Felizmente, não foi uma núvem em forma de águia, como n' As Mãos de Abraão Zacuto, mas simplesmente, reflectido nas vidraças dos prédios, o horizonte onde o Sol começava a despontar.
Realmente o nascer do sol sempre me atraíu muito mais que o por do dito.
Mas, voltando a Sttau Monteiro e ao judeu Zacuto, atormentado por não ter olhado ao que se passava à sua volta enquanto o holocausto acontecia, a verdade é que, quando olhei pela janela o que vi foi quase um clarão vermelho (a foto ao lado foi tirada nessa altura, pouco antes da de cima, e não faz justiça ao que digo) como se o céu se tivesse tornado vermelho de ocidente a oriente, tão vermelho, tão vermelho como o que fez Abraão Zacuto ficar pregado ao chão sem poder mover-se, e, então, perguntar-se:
Será possível, depois de tudo o que sabemos sobre o Homem, será possível ... que ainda haja quem acenda as fogueiras?!
E responde, de seguida:
Agora sei que é possível e que estamos a ser postos à prova. E todos estamos a ser postos à prova: os bons e os maus, os que a vida já mediu e os que ainda não deram fruto, os fortes e os fracos, os que acenderam as fogueiras e os que as não apagaram.
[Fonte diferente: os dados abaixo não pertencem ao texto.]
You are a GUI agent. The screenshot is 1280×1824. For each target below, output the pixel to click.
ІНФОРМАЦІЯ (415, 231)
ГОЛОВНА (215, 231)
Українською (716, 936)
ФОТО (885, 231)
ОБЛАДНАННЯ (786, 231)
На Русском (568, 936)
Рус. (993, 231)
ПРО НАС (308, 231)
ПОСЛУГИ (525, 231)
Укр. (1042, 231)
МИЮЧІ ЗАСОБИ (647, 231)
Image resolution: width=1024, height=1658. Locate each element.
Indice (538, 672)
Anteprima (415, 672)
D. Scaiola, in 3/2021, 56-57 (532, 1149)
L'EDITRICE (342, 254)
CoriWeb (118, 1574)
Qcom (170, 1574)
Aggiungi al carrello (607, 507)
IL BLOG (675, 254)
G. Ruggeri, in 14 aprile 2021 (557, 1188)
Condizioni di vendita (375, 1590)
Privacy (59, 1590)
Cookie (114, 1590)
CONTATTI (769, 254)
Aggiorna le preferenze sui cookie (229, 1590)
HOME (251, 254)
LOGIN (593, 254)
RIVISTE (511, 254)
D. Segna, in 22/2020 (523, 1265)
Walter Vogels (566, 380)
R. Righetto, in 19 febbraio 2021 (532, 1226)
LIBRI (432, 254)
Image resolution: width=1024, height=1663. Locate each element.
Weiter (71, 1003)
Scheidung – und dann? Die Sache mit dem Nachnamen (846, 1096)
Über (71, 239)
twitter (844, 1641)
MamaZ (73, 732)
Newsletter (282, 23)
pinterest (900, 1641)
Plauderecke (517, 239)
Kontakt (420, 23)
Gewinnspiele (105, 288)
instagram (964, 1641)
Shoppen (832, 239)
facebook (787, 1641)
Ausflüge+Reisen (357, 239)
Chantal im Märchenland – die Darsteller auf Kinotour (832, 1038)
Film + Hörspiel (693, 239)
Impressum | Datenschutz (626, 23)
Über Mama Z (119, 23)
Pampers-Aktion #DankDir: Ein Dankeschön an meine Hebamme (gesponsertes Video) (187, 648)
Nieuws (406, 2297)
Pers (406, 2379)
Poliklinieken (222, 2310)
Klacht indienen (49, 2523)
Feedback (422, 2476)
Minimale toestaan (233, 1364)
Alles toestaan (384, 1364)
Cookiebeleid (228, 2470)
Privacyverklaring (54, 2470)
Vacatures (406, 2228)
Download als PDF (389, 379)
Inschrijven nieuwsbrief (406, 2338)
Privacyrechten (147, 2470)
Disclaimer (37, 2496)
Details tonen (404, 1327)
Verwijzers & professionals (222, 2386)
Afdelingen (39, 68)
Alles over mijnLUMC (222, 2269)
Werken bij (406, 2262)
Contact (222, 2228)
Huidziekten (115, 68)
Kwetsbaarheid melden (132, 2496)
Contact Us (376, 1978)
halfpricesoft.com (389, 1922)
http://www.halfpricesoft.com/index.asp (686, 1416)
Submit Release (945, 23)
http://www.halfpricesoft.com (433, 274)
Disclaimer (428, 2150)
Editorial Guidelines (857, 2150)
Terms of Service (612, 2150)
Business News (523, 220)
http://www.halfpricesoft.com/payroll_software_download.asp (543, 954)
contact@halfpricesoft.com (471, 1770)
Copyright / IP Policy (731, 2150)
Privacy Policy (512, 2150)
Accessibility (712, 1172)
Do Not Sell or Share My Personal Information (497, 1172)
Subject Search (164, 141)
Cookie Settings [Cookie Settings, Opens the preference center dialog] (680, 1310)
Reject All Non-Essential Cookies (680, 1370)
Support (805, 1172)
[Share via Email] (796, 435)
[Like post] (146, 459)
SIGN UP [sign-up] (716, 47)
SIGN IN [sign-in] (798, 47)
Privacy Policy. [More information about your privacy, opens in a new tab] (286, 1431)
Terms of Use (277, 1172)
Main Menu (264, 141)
E viremos todos, de norte e sul, de ocidente e oriente, em longas fileiras que não terão fim e a todos os Senhor perguntará um dia:
- Há muitas formas de matar; qual foi a que escolheste quando o céu se cobriu de vermelho?
E ai de quem responder "Senhor, eu dessas coisas não sei, mas sempre honrei pai e mãe e nunca trabalhei ao sábado". Porque aos olhos do Senhor há apenas um crime, o de fechar os olhos!
Releiam (ou leiam pela primeira vez) As Mãos de Abraão Zacuto, de Luís de Sttau Monteiro e não levem muito a peito que a transcrição do monólogo que vos deixo não seja, certamente, fiel: foi o que me ficou na memória e, não estou com pachorra nenhuma para ir ao livro - vão vocês, que vale a pena.
É muito curioso que o judeu Zacuto consiga ver esse único crime, aos olhos do Senhor, através do compreensível véu de ressentimento (por que não de ódio?) contra os que trouxeram o Holocausto, contra os que acenderam as fogueiras mas também contra os que as não apagaram e se acuse de ter, precisamente, fechado os olhos.
Este final do monólogo sempre mexeu imenso comigo: realmente, haverá maior "pecado" do que fechar os olhos ao que se passa à nossa volta?